Saturday, November 22, 2014

Rosemary Lemon Pepper Linguini with Tuna Meatballs


What better to combine with a wild pasta then an out of the ordinary meatball? This recipe combines our Pastamore Gluten-free Lemon Pepper Linguini with tuna meatballs. The meatballs can be made in two ways, either in the food processor or simply mixed together in a bowl. The food processor will give a tighter texture that you might expect with a regular meatball while the other may end up looking a little free form.
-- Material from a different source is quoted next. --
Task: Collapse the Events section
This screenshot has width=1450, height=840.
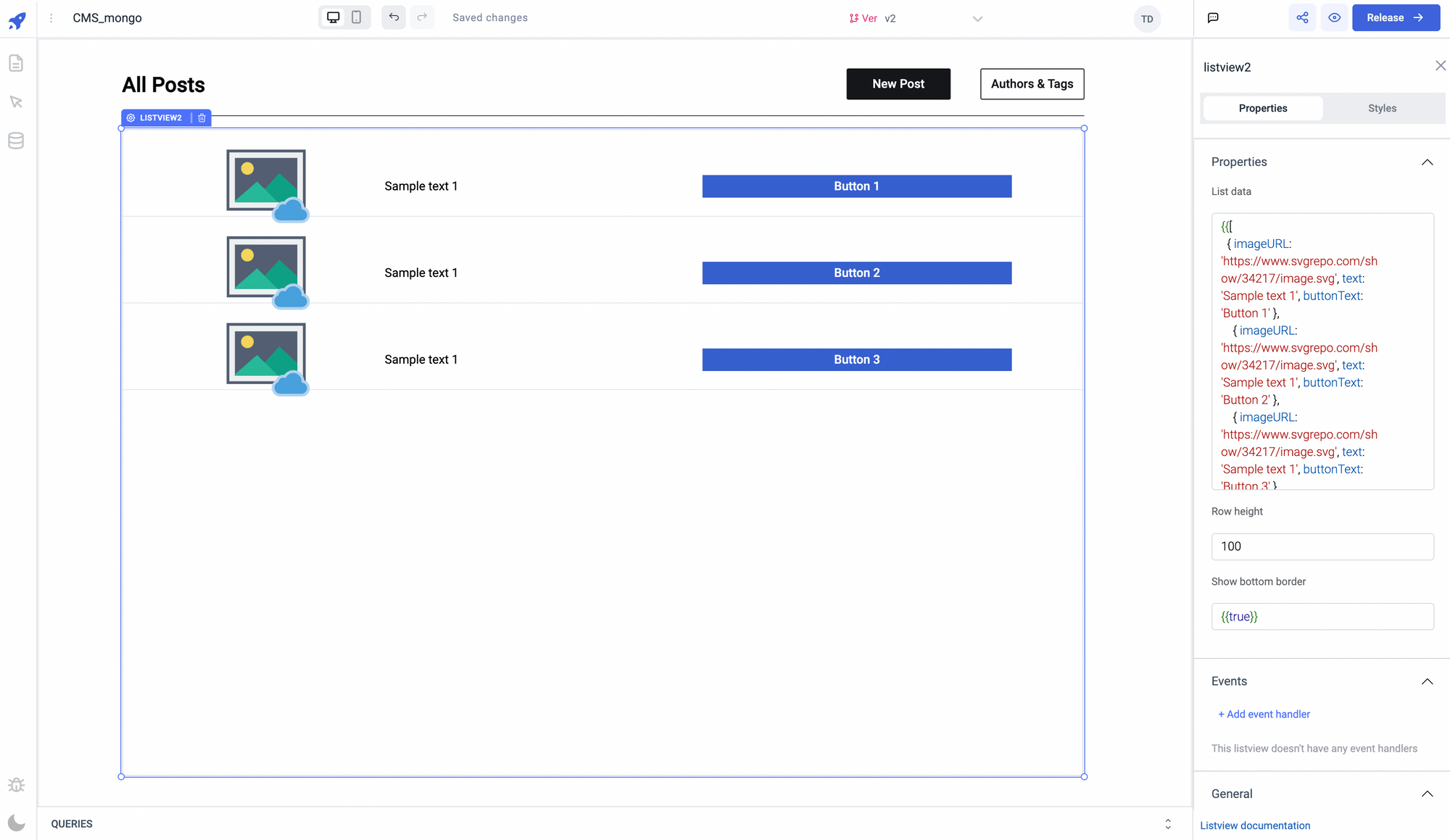Action: click(1427, 681)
Either way, this recipe combines great flavors for a nice change of pace.

Ingredients:
1 12 oz package - Pastamore Gluten-free Lemon Pepper Linguini
2 5 oz cans - tuna, in water
1/2 cup - bread crumbs
2 Tbsp - Pastamore Rosemary with Roasted Garlic Dipping Oil
1 - egg, lightly beaten
1/8 tsp - black pepper
1/4 tsp - salt

1. Preheat oven to 400ºF. While oven is heating, drain tuna and combine in mixing bowl or processor with egg, bread crumbs, black pepper, and 1/2 Tbsp Pastamore Rosemary with Roasted Garlic Dipping Oil. Mix until all ingredients are evenly incorporated. Lightly grease a baking dish and form tuna into balls. Place into oven and cook until internal temperature of 135ºF is reached.

2. While meatballs are cooking bring a large pot of water to a boil. Add the Pastamore Gluten-free Lemon Pepper Linguini and cook until al dente. Drain using a colander and rinse throughly. Return to the pot and mix in the remaining Pastamore Roasted Garlic with Rosemary Dipping Oil.

3. Season the pasta to taste with salt.

4. Plate the pasta and top with the tuna meatballs.